For detailed artifact evaluation instructions, please refer to ARTIFACT_EVALUATION.md.
# Install dependencies (Ubuntu 22.04)
sudo apt update && sudo apt install -y git cmake ninja-build gcc-11 g++-11 \
liburing-dev libnuma-dev python3-toml
# Clone and build
git clone --recurse-submodules https://github.com/nsccgz-storage/drace.git
cd drace
./scripts/build.sh
# Mount hugepages (required)
sudo ./scripts/mount-hugepage.sh
# Run basic test
./scripts/local/setup-test-servers.sh
# In another terminal:
export LD_PRELOAD=$PWD/build/src/client/libdfsclient.so
echo "Hello DRACE" > /tmp/test.txt
cat /tmp/test.txt
- DRAM-Centric Design: All metadata stored in DRAM for optimal performance
- Lock-Free Namespace: High concurrency metadata operations
- NUMA-Aware Partitioning: Optimized for multi-NUMA architectures
- High Performance: 5.54-95.02x speedup over state-of-the-art solutions
drace/
├── src/ # Source code
│ ├── client/ # Client-side POSIX wrapper and RPC client
│ ├── server/ # Metadata and data server implementation
│ ├── common/ # Shared utilities (config, logging, metadata structures)
│ ├── rpc/ # eRPC-based communication layer
│ ├── lock/ # Distributed lock implementation
│ └── threading/ # CPU affinity and threading utilities
├── include/dfs/ # Public headers
│ ├── client/ # Client API headers
│ ├── server/ # Server interfaces (abstract_data, metadata, dcache)

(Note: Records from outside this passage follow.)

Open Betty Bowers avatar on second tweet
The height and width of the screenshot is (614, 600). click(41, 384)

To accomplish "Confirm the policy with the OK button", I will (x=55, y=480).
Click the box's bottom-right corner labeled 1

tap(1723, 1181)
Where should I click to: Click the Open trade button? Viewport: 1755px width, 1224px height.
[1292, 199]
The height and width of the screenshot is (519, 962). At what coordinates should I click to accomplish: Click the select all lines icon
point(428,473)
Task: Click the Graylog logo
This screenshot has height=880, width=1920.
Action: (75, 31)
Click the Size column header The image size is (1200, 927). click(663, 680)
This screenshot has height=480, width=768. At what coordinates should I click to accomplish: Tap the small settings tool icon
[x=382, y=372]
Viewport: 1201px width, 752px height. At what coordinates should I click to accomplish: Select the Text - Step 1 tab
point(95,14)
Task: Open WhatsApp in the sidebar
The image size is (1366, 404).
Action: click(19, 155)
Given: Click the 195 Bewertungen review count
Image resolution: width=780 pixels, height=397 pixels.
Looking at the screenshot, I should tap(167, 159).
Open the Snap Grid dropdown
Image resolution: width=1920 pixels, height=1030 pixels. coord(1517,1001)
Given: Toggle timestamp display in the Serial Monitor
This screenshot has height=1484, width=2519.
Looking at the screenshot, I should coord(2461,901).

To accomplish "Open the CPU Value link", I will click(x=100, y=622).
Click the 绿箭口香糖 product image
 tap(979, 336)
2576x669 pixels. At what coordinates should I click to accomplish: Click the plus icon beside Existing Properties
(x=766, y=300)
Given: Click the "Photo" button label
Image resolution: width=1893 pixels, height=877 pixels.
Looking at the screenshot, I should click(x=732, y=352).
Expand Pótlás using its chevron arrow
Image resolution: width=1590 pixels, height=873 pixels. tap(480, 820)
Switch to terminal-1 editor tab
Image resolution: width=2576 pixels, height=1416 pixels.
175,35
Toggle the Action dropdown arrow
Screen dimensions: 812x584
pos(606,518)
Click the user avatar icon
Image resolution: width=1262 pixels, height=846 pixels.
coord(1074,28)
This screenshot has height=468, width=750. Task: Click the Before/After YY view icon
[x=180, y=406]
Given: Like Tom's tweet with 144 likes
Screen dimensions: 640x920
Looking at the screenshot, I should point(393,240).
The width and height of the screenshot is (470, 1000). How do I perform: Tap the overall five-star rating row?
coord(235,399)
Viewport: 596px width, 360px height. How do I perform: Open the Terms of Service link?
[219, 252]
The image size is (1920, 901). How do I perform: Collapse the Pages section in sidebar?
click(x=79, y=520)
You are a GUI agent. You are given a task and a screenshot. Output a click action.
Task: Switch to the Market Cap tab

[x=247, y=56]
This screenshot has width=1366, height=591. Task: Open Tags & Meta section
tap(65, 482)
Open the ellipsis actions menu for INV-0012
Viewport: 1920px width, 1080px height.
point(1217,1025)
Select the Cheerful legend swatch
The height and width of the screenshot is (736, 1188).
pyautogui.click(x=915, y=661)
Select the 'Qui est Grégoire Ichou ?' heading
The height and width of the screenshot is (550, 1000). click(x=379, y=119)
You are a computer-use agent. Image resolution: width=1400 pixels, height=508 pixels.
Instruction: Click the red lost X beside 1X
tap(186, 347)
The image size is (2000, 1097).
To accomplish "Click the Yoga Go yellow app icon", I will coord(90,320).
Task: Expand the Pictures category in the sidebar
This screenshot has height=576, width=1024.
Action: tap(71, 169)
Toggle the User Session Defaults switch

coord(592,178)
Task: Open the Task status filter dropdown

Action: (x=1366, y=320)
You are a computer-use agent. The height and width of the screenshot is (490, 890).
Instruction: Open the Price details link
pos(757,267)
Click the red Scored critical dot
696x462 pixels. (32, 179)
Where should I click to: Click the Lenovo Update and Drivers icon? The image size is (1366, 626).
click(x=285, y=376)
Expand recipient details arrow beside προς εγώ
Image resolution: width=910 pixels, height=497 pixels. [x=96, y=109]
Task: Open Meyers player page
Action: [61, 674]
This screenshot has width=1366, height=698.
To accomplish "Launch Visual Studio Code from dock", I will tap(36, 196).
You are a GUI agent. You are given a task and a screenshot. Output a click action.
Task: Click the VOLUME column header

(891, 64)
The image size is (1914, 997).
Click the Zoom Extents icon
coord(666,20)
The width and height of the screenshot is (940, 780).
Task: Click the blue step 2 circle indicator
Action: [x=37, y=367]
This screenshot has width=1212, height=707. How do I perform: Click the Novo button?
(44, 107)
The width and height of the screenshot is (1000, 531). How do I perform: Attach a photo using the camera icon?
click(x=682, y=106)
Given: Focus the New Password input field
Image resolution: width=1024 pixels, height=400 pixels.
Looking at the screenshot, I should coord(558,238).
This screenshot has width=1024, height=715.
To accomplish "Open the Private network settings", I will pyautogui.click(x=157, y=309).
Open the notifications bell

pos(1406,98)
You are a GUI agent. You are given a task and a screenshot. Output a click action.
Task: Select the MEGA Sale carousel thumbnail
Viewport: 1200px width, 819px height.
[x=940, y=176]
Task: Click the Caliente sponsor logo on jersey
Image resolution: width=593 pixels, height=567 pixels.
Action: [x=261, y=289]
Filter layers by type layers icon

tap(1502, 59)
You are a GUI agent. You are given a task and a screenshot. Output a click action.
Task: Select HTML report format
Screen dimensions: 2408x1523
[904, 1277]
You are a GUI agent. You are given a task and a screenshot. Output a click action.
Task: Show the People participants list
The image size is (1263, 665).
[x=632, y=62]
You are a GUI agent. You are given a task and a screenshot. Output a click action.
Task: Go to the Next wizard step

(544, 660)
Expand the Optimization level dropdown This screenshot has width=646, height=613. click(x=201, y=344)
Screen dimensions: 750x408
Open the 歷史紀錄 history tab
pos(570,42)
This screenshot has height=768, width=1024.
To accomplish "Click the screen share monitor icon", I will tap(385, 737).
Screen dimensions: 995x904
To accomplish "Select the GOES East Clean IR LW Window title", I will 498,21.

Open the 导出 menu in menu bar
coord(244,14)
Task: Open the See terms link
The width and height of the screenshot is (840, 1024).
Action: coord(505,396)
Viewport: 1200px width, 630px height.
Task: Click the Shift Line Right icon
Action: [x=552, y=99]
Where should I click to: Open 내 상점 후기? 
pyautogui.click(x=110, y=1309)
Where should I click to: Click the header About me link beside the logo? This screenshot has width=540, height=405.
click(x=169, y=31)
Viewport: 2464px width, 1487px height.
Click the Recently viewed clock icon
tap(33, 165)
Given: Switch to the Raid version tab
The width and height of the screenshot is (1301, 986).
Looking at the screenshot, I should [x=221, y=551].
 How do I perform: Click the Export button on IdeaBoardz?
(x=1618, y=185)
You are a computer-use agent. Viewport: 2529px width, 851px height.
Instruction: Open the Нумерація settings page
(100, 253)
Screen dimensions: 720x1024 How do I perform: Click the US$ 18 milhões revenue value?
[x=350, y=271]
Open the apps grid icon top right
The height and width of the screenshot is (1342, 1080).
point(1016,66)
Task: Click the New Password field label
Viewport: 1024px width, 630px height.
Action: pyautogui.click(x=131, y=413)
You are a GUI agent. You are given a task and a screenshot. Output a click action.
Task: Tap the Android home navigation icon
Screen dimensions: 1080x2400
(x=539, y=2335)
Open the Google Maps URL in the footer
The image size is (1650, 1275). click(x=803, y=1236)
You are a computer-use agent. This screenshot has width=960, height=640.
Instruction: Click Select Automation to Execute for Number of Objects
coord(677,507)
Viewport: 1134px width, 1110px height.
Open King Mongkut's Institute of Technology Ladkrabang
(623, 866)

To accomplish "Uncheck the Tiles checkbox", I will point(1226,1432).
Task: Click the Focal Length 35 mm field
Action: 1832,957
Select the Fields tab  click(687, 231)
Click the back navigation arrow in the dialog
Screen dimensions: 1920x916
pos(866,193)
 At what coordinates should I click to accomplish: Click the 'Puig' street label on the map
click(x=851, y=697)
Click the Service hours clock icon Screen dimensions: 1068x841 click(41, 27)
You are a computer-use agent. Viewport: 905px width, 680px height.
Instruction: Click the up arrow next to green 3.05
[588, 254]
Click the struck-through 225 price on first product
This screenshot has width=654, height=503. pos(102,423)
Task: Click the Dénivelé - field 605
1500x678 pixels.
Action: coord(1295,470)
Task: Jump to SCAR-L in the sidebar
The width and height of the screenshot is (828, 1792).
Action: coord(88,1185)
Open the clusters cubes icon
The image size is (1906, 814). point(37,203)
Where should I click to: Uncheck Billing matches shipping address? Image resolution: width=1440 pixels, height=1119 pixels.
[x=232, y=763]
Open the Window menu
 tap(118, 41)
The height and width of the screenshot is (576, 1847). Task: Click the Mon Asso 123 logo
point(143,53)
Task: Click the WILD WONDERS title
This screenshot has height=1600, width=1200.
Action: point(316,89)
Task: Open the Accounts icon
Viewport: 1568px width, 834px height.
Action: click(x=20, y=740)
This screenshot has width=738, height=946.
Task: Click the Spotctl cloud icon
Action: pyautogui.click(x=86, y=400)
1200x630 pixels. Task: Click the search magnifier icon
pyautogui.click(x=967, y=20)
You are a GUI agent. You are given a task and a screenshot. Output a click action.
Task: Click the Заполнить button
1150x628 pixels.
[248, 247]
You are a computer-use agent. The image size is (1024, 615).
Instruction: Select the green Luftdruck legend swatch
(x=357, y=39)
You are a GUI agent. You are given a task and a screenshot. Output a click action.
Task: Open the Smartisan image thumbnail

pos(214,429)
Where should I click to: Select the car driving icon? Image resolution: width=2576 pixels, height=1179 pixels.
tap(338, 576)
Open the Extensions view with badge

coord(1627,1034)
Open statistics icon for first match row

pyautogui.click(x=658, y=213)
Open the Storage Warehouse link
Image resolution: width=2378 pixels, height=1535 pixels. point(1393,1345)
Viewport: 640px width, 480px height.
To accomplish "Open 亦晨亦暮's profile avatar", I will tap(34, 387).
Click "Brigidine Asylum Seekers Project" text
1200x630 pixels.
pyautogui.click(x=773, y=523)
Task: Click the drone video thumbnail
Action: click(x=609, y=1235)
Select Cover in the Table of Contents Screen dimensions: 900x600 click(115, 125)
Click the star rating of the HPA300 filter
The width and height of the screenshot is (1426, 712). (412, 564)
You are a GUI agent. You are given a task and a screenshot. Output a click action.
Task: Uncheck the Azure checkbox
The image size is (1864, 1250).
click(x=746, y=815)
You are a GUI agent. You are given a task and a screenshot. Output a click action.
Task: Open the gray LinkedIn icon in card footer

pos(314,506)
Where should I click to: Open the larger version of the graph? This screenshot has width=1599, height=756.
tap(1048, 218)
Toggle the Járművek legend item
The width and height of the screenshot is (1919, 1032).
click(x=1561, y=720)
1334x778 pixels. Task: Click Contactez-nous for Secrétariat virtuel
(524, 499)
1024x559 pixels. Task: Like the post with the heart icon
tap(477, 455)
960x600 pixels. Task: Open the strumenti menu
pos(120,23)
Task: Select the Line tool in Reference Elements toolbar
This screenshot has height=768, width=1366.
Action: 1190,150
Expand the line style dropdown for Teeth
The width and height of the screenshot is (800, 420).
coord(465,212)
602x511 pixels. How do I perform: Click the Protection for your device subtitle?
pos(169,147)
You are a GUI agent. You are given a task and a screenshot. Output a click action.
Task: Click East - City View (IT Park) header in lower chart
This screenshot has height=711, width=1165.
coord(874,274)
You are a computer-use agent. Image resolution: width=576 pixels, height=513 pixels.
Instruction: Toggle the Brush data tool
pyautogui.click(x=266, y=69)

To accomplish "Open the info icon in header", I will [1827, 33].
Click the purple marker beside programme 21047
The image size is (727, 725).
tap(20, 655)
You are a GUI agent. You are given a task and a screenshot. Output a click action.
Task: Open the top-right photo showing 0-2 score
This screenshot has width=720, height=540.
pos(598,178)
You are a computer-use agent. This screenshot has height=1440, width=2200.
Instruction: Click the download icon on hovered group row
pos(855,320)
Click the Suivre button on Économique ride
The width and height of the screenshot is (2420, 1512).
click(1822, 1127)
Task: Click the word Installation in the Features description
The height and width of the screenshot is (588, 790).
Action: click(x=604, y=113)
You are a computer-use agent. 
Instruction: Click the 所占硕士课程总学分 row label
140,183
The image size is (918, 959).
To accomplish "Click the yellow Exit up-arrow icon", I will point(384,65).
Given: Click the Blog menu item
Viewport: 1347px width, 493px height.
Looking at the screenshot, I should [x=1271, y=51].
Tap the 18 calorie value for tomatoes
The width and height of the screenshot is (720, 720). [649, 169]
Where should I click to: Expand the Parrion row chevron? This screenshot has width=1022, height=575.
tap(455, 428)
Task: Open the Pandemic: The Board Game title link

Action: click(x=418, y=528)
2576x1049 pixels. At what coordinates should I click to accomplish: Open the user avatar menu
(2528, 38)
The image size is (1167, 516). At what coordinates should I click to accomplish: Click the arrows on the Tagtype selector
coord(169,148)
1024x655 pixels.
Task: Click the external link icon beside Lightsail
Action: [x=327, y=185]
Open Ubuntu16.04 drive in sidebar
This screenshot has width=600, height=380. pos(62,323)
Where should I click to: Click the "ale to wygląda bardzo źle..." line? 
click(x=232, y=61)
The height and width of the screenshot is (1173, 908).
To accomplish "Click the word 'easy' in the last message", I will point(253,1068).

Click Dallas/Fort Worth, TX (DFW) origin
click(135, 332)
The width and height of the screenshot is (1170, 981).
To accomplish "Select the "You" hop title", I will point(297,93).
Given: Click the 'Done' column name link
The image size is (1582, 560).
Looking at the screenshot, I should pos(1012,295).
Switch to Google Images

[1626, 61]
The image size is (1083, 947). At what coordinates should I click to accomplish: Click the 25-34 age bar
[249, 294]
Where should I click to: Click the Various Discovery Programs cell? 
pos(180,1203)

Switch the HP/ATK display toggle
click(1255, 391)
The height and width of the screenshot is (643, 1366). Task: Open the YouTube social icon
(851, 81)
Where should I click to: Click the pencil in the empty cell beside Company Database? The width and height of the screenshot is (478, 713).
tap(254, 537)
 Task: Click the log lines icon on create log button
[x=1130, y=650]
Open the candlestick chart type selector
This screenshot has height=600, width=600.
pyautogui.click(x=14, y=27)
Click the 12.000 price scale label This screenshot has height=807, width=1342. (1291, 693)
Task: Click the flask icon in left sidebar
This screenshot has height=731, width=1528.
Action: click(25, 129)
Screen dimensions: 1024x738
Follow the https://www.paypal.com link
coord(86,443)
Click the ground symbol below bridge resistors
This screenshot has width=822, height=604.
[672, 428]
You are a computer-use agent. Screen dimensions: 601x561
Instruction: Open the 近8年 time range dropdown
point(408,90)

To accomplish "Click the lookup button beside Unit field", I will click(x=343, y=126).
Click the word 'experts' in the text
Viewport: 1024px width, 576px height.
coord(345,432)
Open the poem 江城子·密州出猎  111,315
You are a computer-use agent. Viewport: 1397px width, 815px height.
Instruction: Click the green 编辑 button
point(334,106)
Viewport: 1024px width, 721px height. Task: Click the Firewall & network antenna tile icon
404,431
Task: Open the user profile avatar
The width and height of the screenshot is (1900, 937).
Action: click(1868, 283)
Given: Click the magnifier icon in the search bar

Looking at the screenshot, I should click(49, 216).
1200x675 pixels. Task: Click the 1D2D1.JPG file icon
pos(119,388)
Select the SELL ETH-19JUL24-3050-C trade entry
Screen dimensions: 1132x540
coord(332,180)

│ ├── common/ # Common data structures and utilities
│ └── rpc/ # RPC interface definitions
├── proto/ # FlatBuffers schema definitions
├── scripts/ # Automation and utility scripts
│ ├── local/ # Single-node testing scripts
│ ├── cluster/ # Multi-node deployment scripts
│ ├── exps/ # Experiment automation scripts
│ ├── utils/ # Data processing utilities
│ └── perf/ # Performance analysis tools
├── conf/ # TOML configuration files
│ ├── local/ # Single-node configurations
│ ├── two-nodes/ # Two-node test configurations
│ └── nvm-cluster/ # Production cluster configurations
├── test/ # Unit and integration tests
├── benchmark/ # Performance benchmarks
│ ├── mpi-tile-io.c # MPI I/O benchmark
│ └── hashmap-bench.cc # Metadata operation benchmark
├── third_party/ # External dependencies (eRPC, FlatBuffers, etc.)
├── ansible/ # Deployment automation playbooks
└── docs/ # Documentation
├── ABOUT.md # Project overview
├── md-structure.md # Metadata server design
└── perf.md # Performance tuning guide
The artifact supports the following experiments:
- Metadata Performance: Throughput of create, stat, and removal operations
- Scalability Analysis: Thread and client scalability tests
- NUMA Efficiency: Performance across NUMA nodes
- Storage Backend Comparison: Performance with different storage devices
- CPU: Multi-core x86_64 processor (preferably multi-NUMA)
- RAM: Minimum 16GB, recommended 128GB+ for full evaluation
- Storage: 100GB free space for experiments
- Network: Gigabit Ethernet (100Gbps for cluster experiments)
For questions about the artifact evaluation, please open an issue in this repository or contact the authors.
This project is licensed under the Apache License 2.0. See LICENSE file for details.